Eliminating Oversaturation and Artifacts of High Guidance Scales in Diffusion Models
Seyedmorteza Sadat, Otmar Hilliges, Romann M. Weber
2024-10-04

Summary
This paper discusses a new method called Adaptive Projected Guidance (APG) that improves the performance of diffusion models by reducing oversaturation and artifacts when using high guidance scales.
What's the problem?
In diffusion models, a technique called classifier-free guidance (CFG) is used to enhance the quality of generated images. However, when the guidance scale is set too high, it can lead to oversaturation (where images look overly bright or unnatural) and other visual artifacts (unwanted features in the images). This makes the generated images less realistic and can affect their overall quality.
What's the solution?
To solve this problem, the authors analyze how CFG works and identify that certain components in the guidance process cause oversaturation. They propose a new method, APG, which reduces the influence of these problematic components while maintaining the benefits of CFG. APG allows for higher guidance scales without causing oversaturation, making it easier to generate high-quality images. The method is also easy to implement and doesn't add significant computational costs during the image generation process.
Why it matters?
This research is important because it enhances the ability of diffusion models to create realistic images while avoiding common issues like oversaturation. By improving how these models work, APG can lead to better results in applications such as art generation, photo editing, and any technology that relies on generating high-quality visual content.
Abstract
Classifier-free guidance (CFG) is crucial for improving both generation quality and alignment between the input condition and final output in diffusion models. While a high guidance scale is generally required to enhance these aspects, it also causes oversaturation and unrealistic artifacts. In this paper, we revisit the CFG update rule and introduce modifications to address this issue. We first decompose the update term in CFG into parallel and orthogonal components with respect to the conditional model prediction and observe that the parallel component primarily causes oversaturation, while the orthogonal component enhances image quality. Accordingly, we propose down-weighting the parallel component to achieve high-quality generations without oversaturation. Additionally, we draw a connection between CFG and gradient ascent and introduce a new rescaling and momentum method for the CFG update rule based on this insight.
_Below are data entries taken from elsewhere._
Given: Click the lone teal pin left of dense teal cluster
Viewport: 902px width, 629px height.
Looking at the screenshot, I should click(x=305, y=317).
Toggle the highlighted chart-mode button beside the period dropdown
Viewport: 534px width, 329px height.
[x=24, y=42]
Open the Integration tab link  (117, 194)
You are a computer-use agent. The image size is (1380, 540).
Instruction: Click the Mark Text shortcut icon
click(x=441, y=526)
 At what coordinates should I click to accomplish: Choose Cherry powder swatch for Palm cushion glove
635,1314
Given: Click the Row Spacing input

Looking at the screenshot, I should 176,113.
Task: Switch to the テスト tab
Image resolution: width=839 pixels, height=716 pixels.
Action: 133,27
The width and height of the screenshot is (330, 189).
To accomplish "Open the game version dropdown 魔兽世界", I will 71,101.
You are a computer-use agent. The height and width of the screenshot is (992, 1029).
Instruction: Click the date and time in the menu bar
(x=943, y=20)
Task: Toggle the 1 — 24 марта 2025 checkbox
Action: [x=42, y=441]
Our approach, termed adaptive projected guidance (APG), retains the quality-boosting advantages of CFG while enabling the use of higher guidance scales without oversaturation. APG is easy to implement and introduces practically no additional computational overhead to the sampling process. Through extensive experiments, we demonstrate that APG is compatible with various conditional diffusion models and samplers, leading to improved FID, recall, and saturation scores while maintaining precision comparable to CFG, making our method a superior plug-and-play alternative to standard classifier-free guidance.